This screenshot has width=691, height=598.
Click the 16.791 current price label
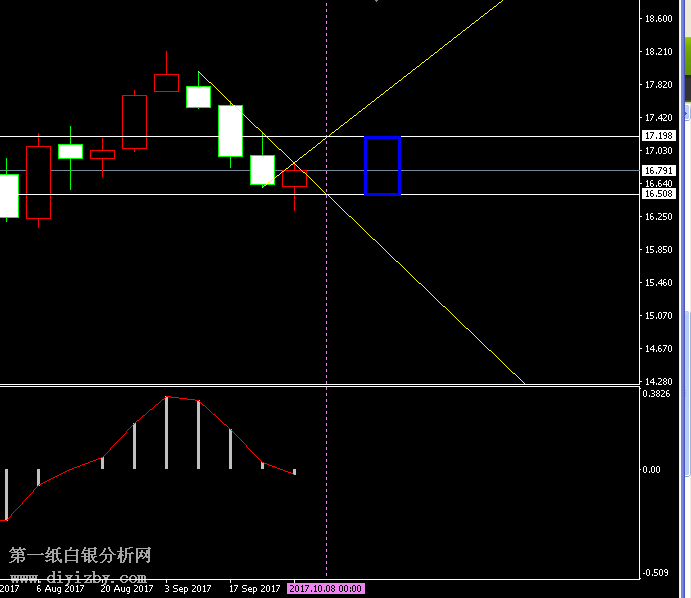[658, 171]
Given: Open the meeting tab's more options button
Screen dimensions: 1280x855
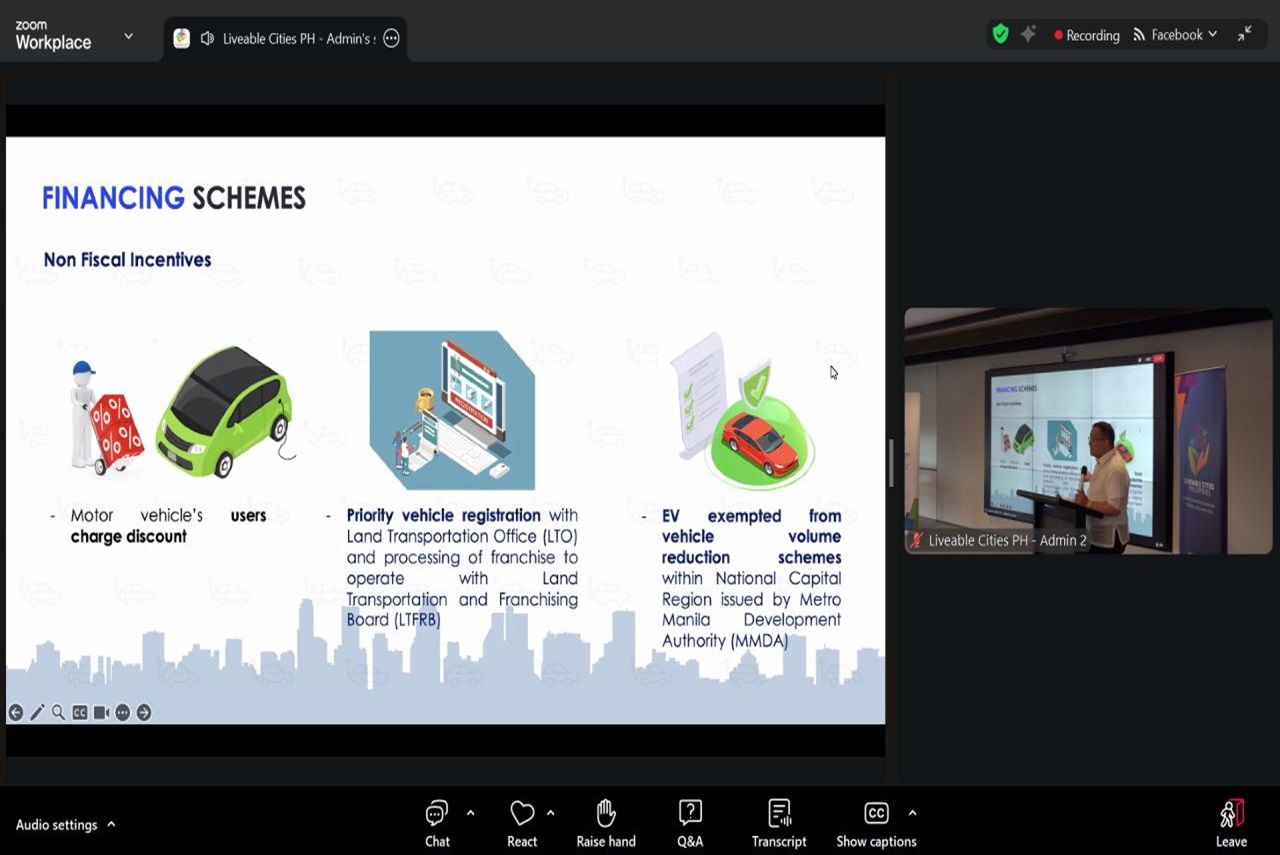Looking at the screenshot, I should (x=391, y=38).
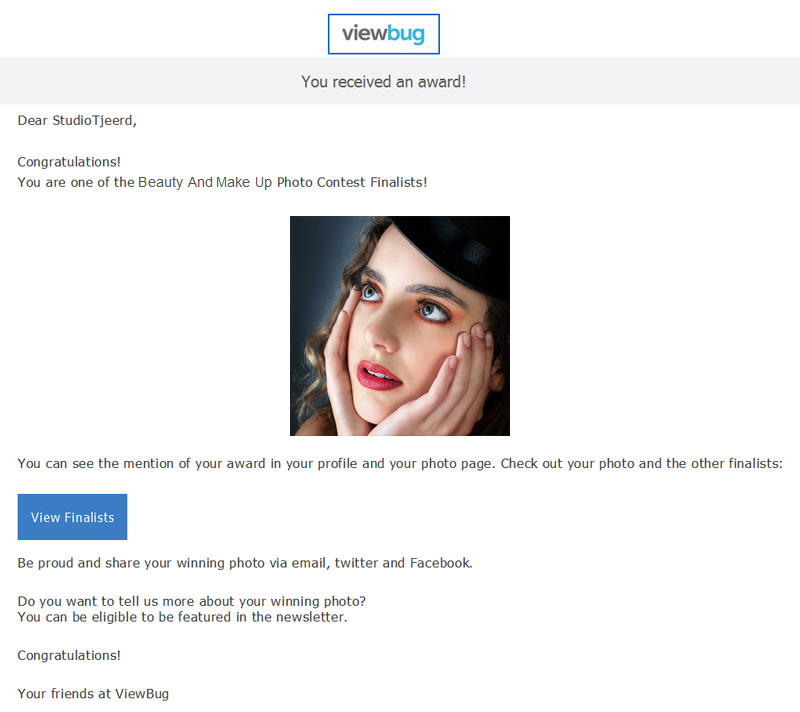Click the gray "view" part of logo
The image size is (800, 712).
[364, 33]
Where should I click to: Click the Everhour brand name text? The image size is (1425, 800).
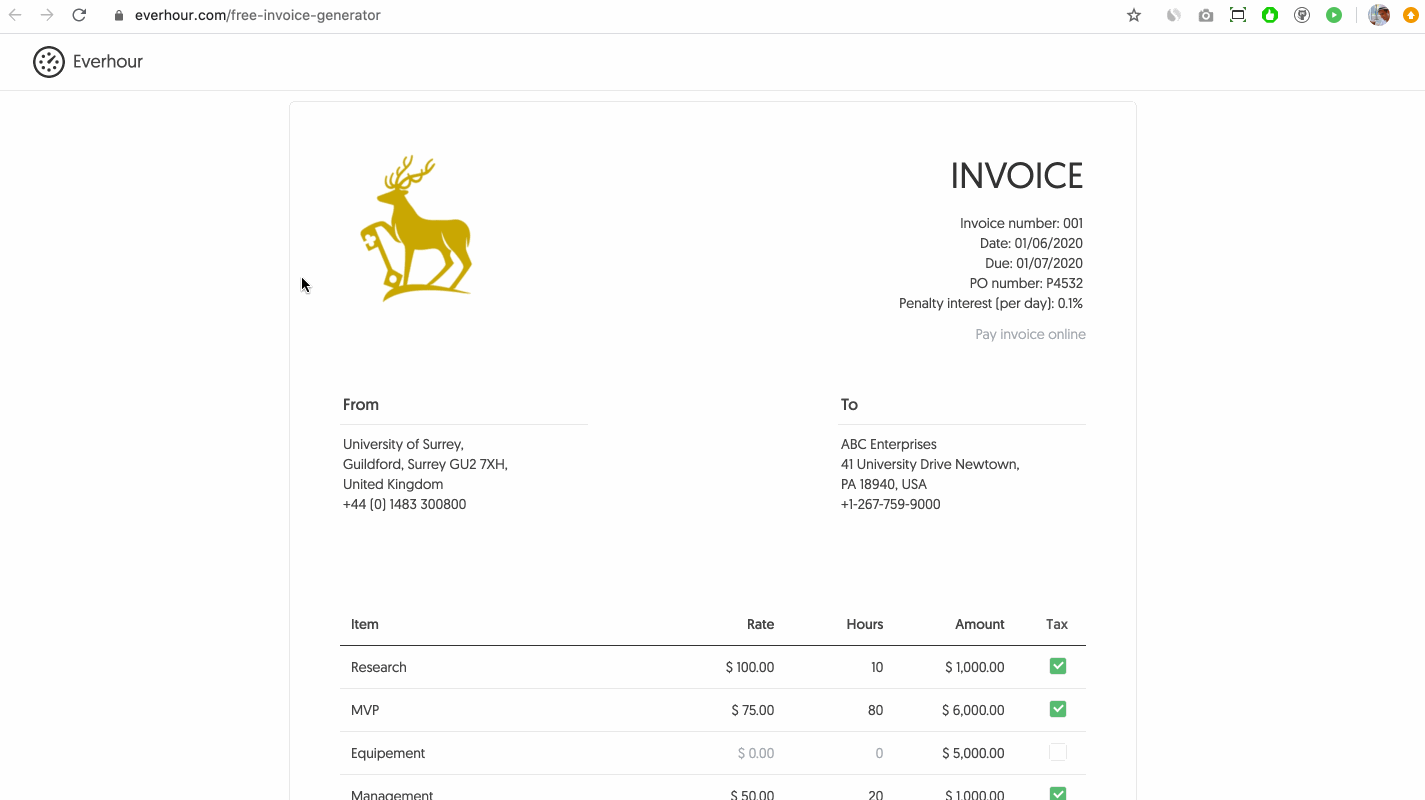108,61
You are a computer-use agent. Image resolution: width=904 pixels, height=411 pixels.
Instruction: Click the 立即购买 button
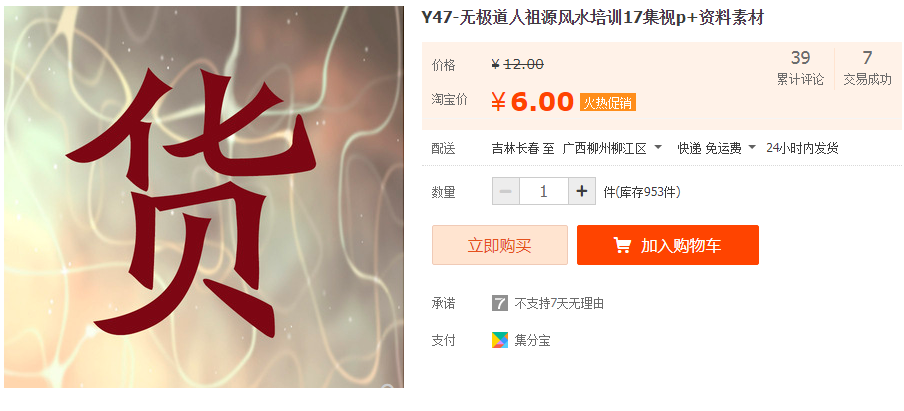(500, 245)
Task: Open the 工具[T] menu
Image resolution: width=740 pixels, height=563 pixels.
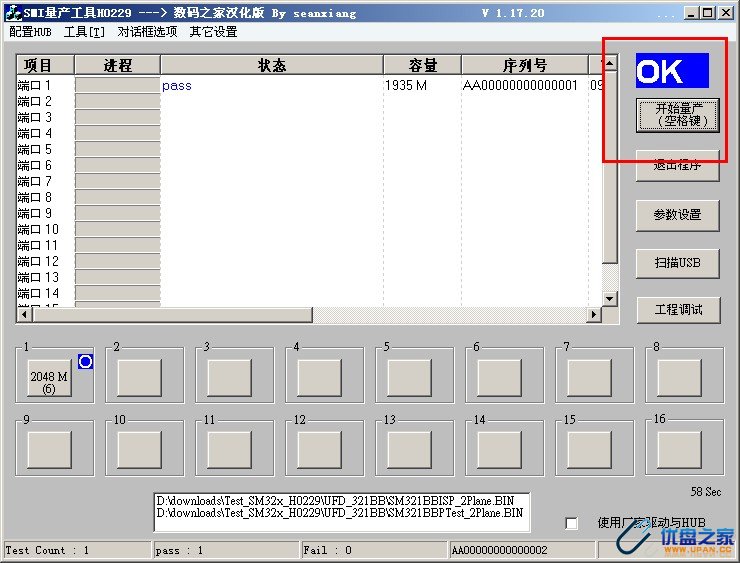Action: tap(84, 32)
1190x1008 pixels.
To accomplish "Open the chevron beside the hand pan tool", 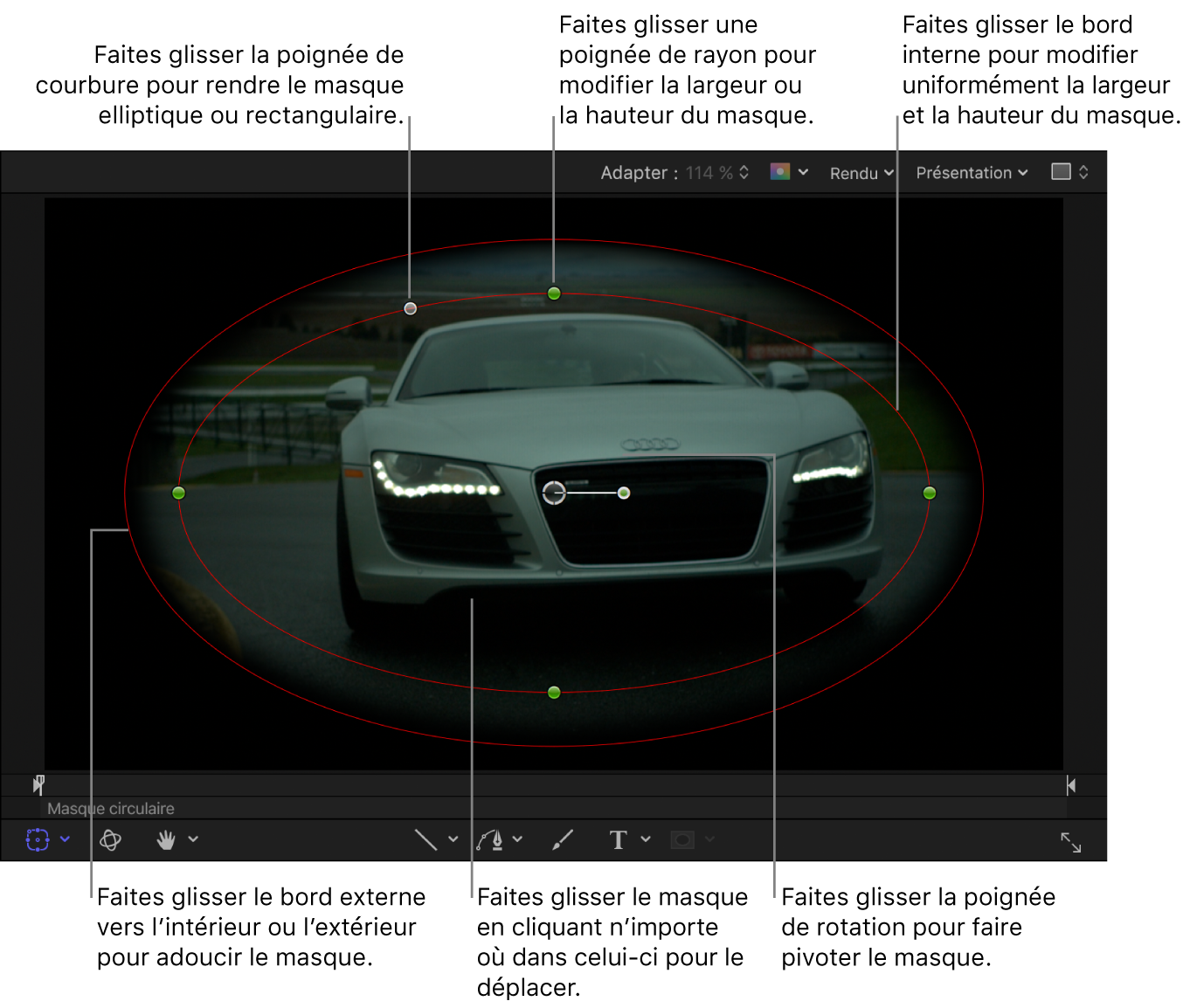I will pos(193,839).
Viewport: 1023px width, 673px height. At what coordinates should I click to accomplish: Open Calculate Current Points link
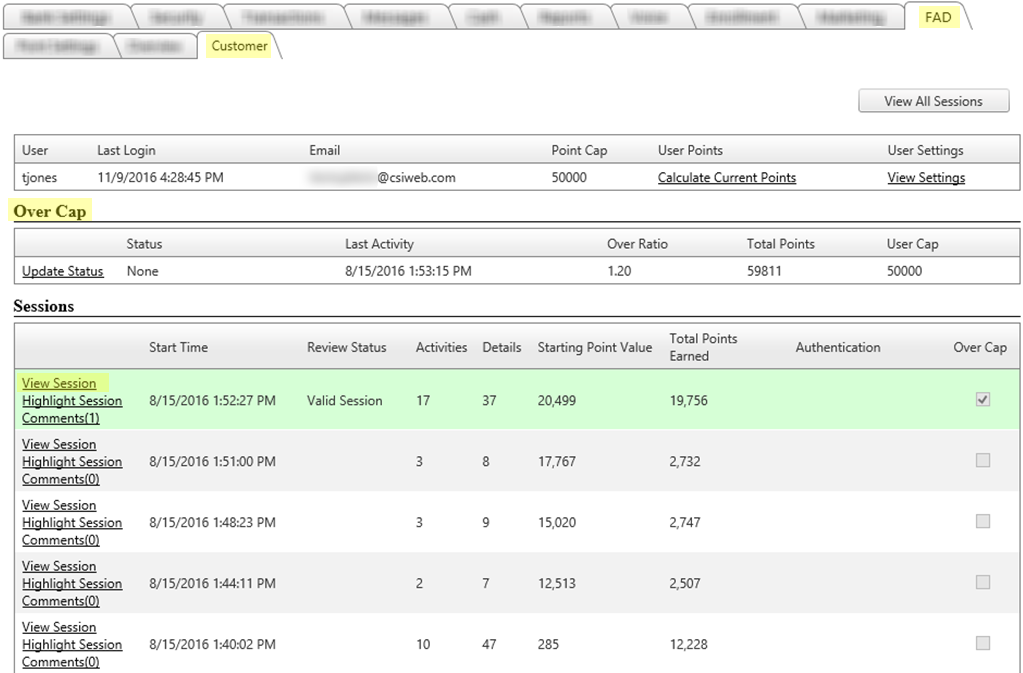pos(726,178)
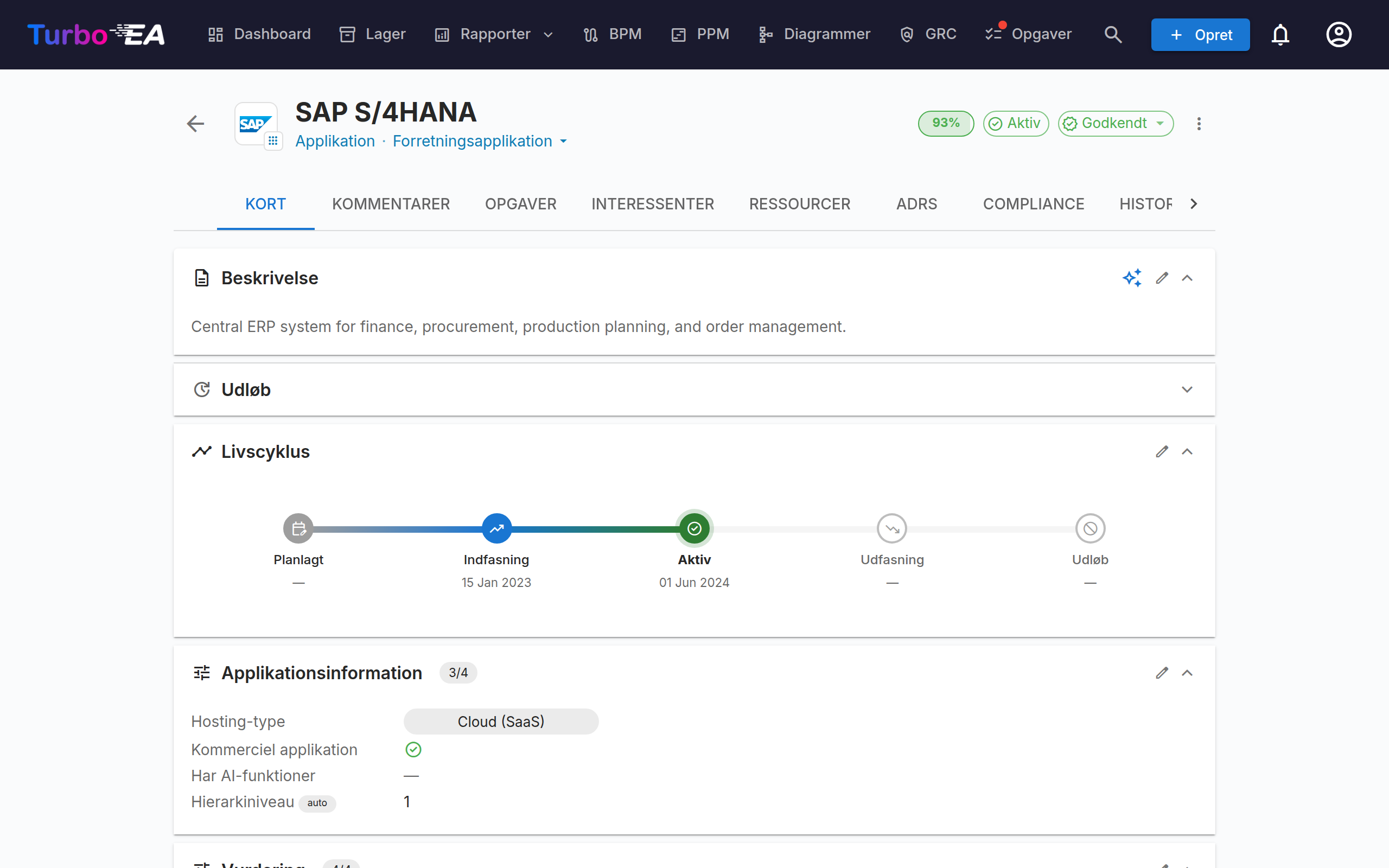Edit the Beskrivelse section with pencil icon

(1162, 278)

----

• ASSIGNMENT: Pictures stay out. Repeat only the lines from the beginning of the data through the line that has "You are a computer-use".

• OUTPUT FOR THIS TASK:
This screenshot has width=691, height=598.
Click the 16.791 current price label
[658, 171]
Given: Open the meeting tab's more options button
Screen dimensions: 1280x855
Looking at the screenshot, I should (x=391, y=38).
Click the gray "view" part of logo
The image size is (800, 712).
[364, 33]
Where should I click to: Click the Everhour brand name text? The image size is (1425, 800).
108,61
You are a computer-use agent. Image resolution: width=904 pixels, height=411 pixels.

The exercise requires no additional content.